= Canaanite shipwreck =

Bronze Age shipwreck in the Mediterranean Sea

A Canaanite shipwreck dating from the Late Bronze Age was found in the eastern Mediterranean Sea in June 2024, 90 km off the shoreline of Israel. The wreck site consists of hundreds of storage jars while the structure of the ship itself have yet to be found.

According to the Israel Antiquities Authority (IAA), the ship belonged to ancient Canaanite merchants and was the oldest shipwreck to be discovered in deep water as of June 2024. Two jars were retrieved and dated to 1300 BCE. As of June 2024, there were plans to exhibit the jars in the National Campus for the Archaeology of Israel in Jerusalem. The rest of the cargo has been left undisturbed.

==Discovery==
The cargo of a Canaanite merchant vessel was discovered in 2023, about 90 km off the Israeli shoreline at a depth of 1.8 km, when natural gas production company Energean was scanning the seabed of the Mediterranean Sea next to Israel's proposed Katlan natural gas field with an underwater robot to find and produce natural gas. During the scan, a cluster of urns was observed, which led them to contact the IAA. The discovered urns were hundreds of complete Canaanite amphoras dating to 1300 BCE.

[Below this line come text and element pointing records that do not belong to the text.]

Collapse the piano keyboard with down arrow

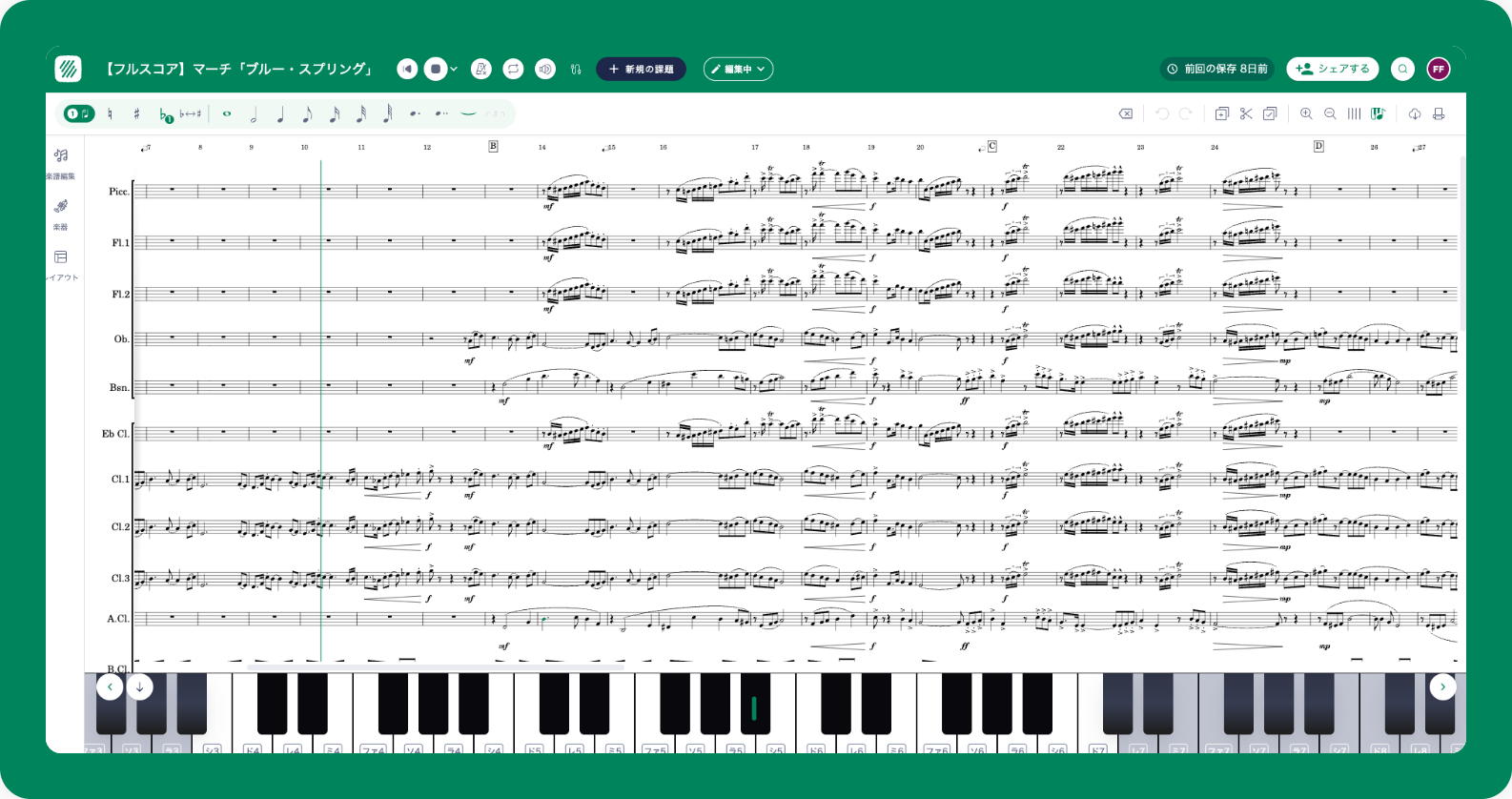click(x=140, y=686)
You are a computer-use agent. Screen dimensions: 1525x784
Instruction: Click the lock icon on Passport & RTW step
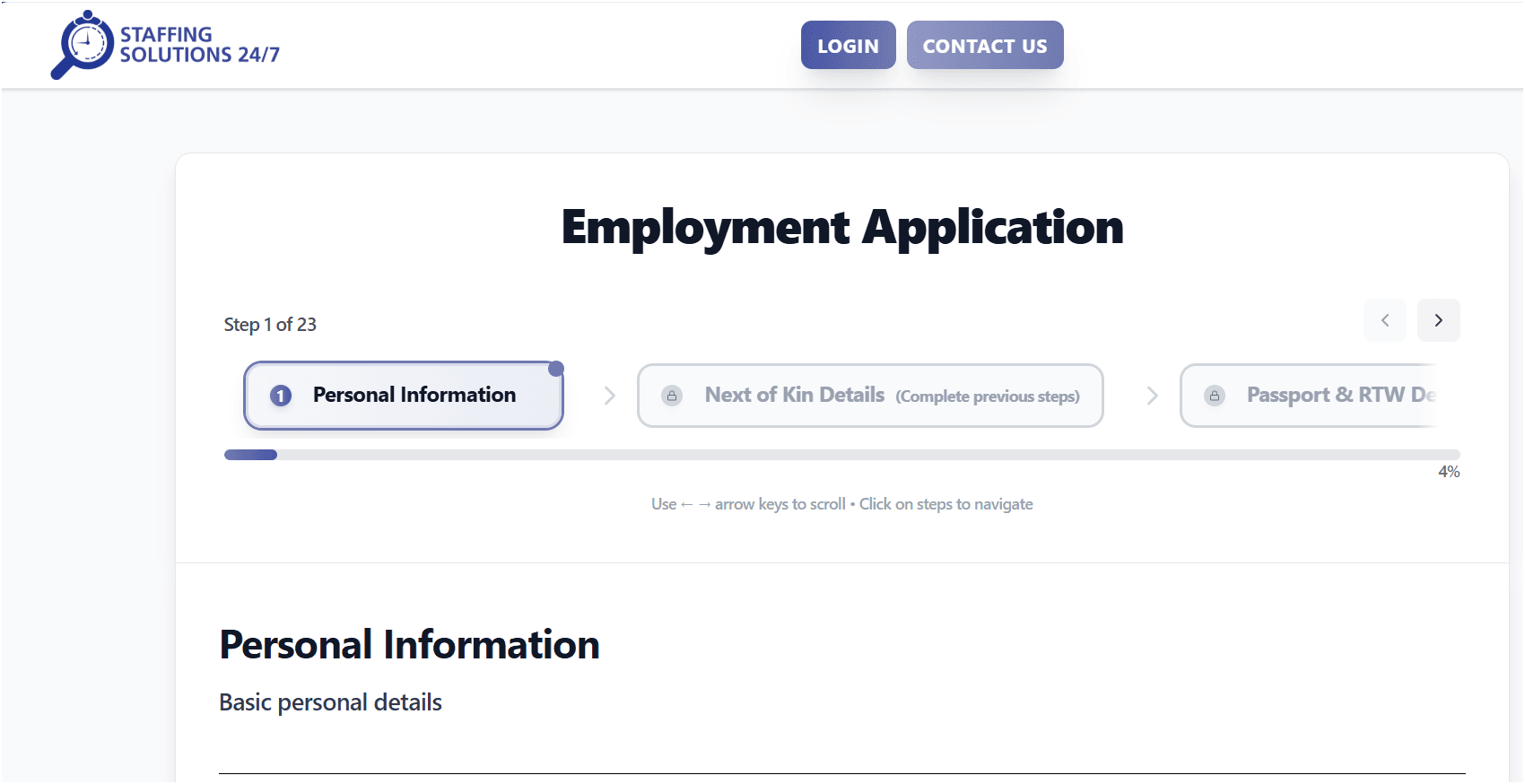[1215, 396]
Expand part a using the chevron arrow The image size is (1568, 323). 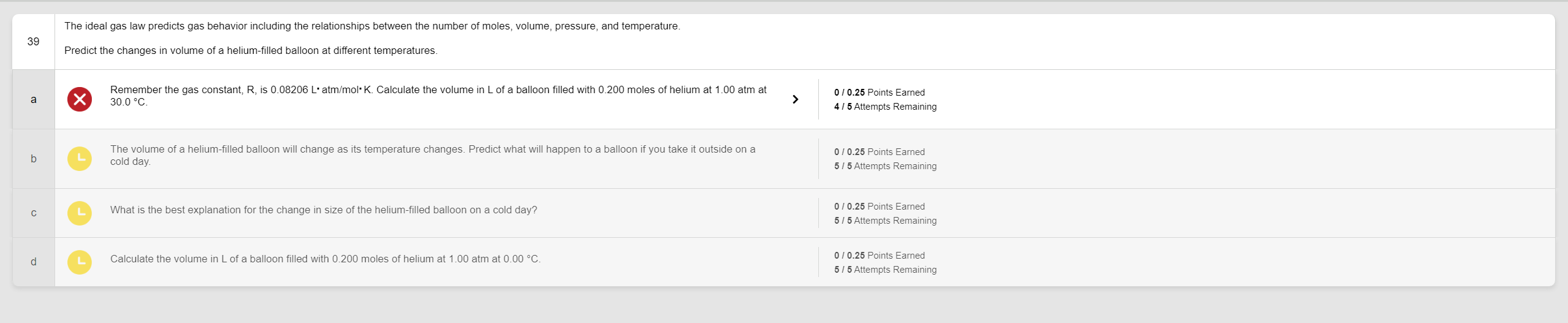pyautogui.click(x=795, y=99)
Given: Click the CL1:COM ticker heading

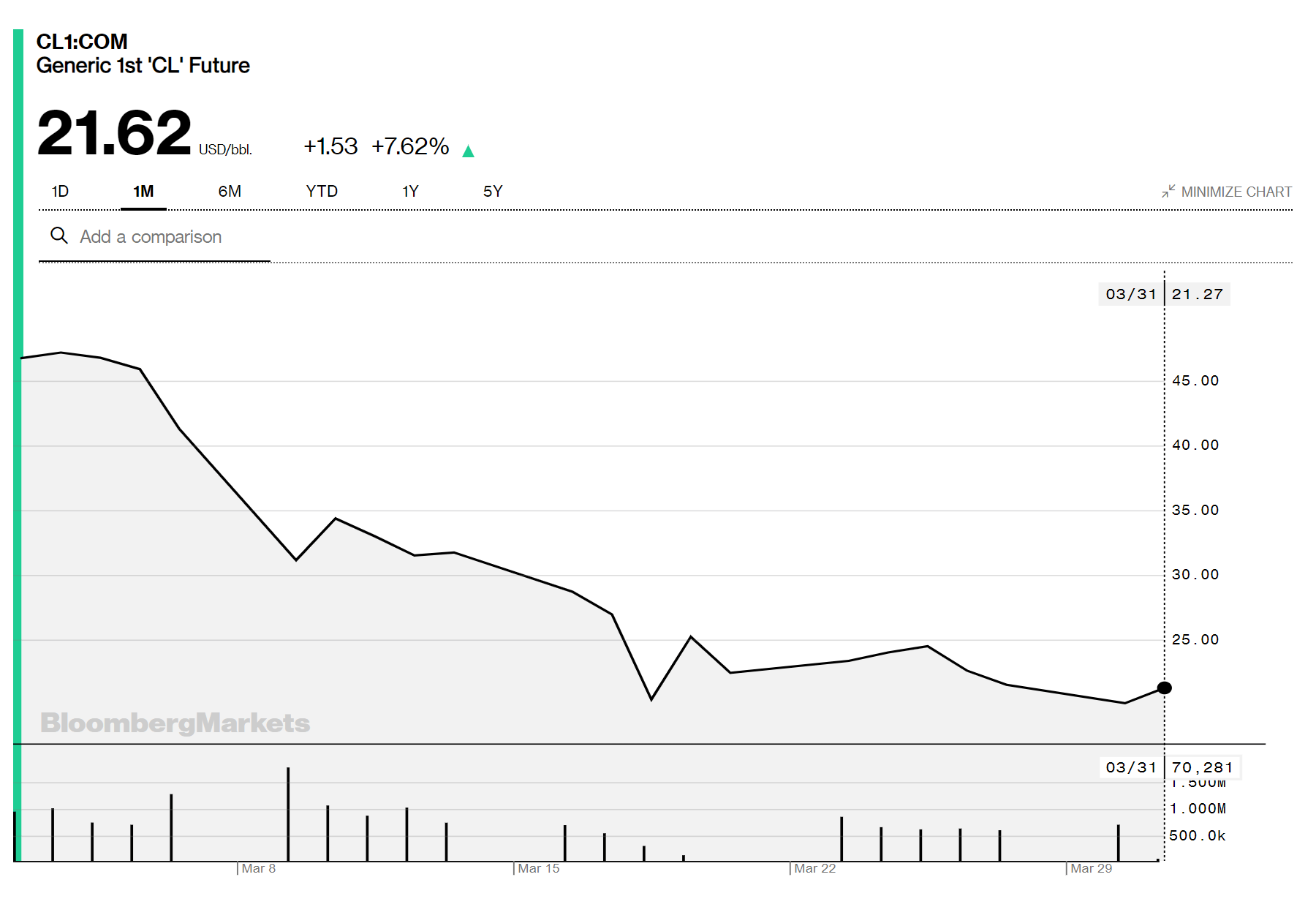Looking at the screenshot, I should pos(82,42).
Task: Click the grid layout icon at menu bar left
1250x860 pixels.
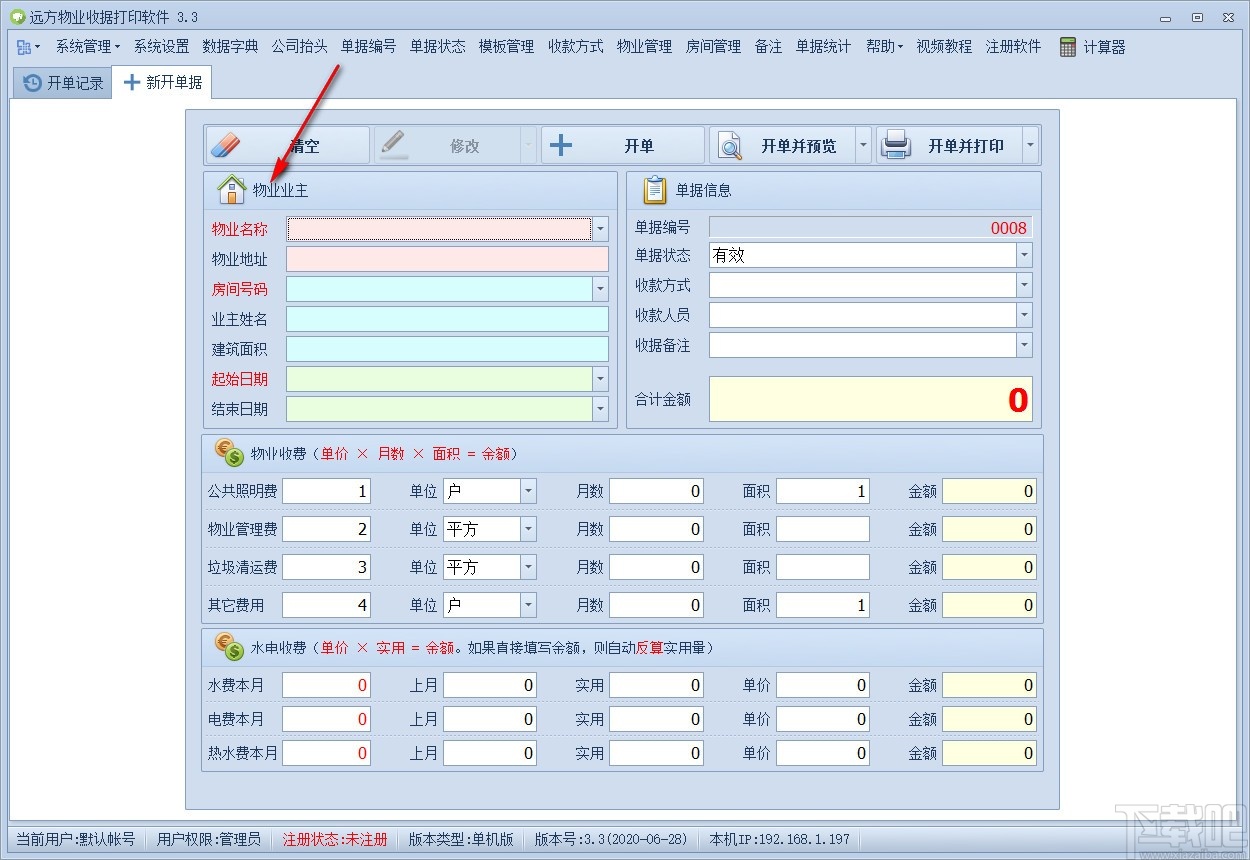Action: 22,46
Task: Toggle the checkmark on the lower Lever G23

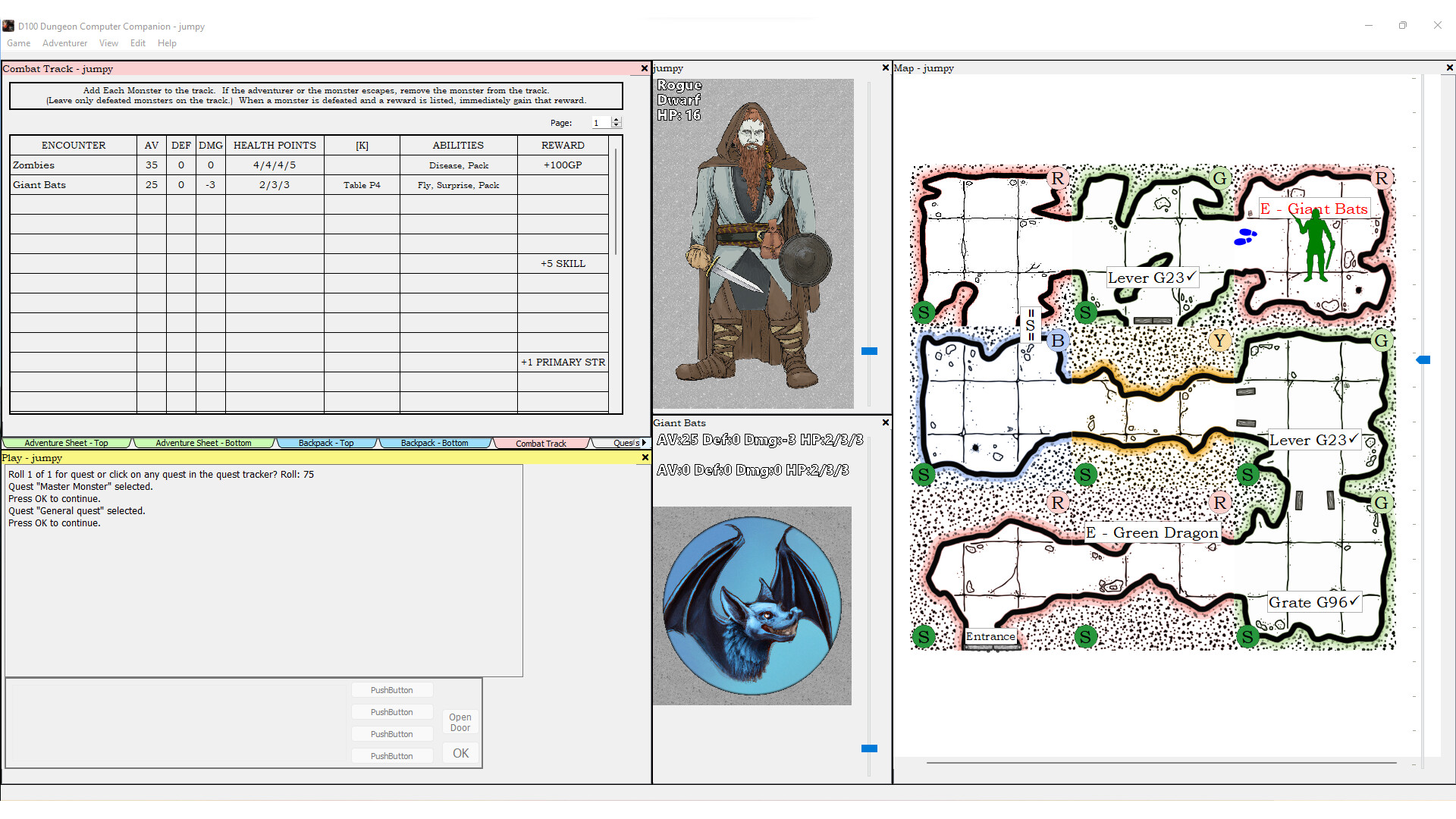Action: click(x=1354, y=438)
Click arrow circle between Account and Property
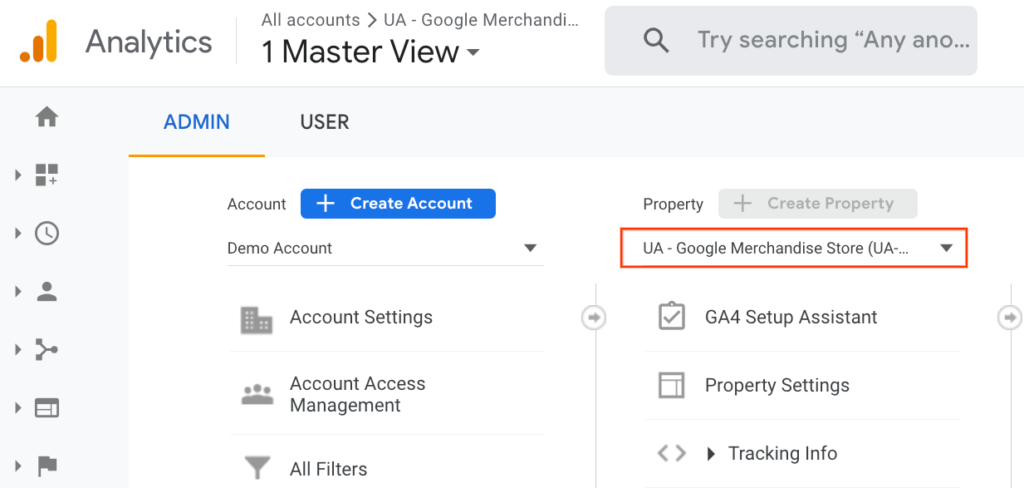The width and height of the screenshot is (1024, 488). point(594,317)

After alerting the IAA regarding the seafloor anomaly, the conducted survey discovered evidence of a 3,300-year-old shipwreck on the seabed. The IAA said that it was about 12 to 14 meter long. It may have been crewed by four to six sailors. Unless it had lost its way, the shipwreck's location indicated capabilities in deep-sea navigation. It was the earliest shipwreck ever discovered in deep sea water in the world. Following the survey, the IAA designed and dispatched a specially equipped robot to examine and retrieve samples from the ship's cargo of hundreds of jars. The samples taken consisted of two large jars dating to the Bronze Age. The ship itself has been not been found above the sea bed, but timbers may have survived below the cargo. The IAA announced the discovery in June 2024. As of the announcement, there were plans to exhibit the two jars recovered from the site in the National Campus for the Archaeology of Israel in Jerusalem.

==Analysis==
According to the IAA, the shipwreck changed the understanding of marine navigation in ancient times. Up to its discovery, it had been thought that marine routes around the Mediterranean were based on sailing along the coast. Yaakov Sharvit, director of the Maritime Archeology Unit at the Antiquities Authority, says: "the discovery shows the impressive navigational abilities of the ancients – the kind that made it possible to cross the Mediterranean Sea without any eye contact with the shore – since from this distance you can only see the horizon line around. Most likely, the navigation was done using the heavenly bodies – with the help of calculating the angles of the sun and the stars." As of June 2024, the reason why the ship sank was not known, but speculations included an attack by pirates, a storm, and a leak in the ship.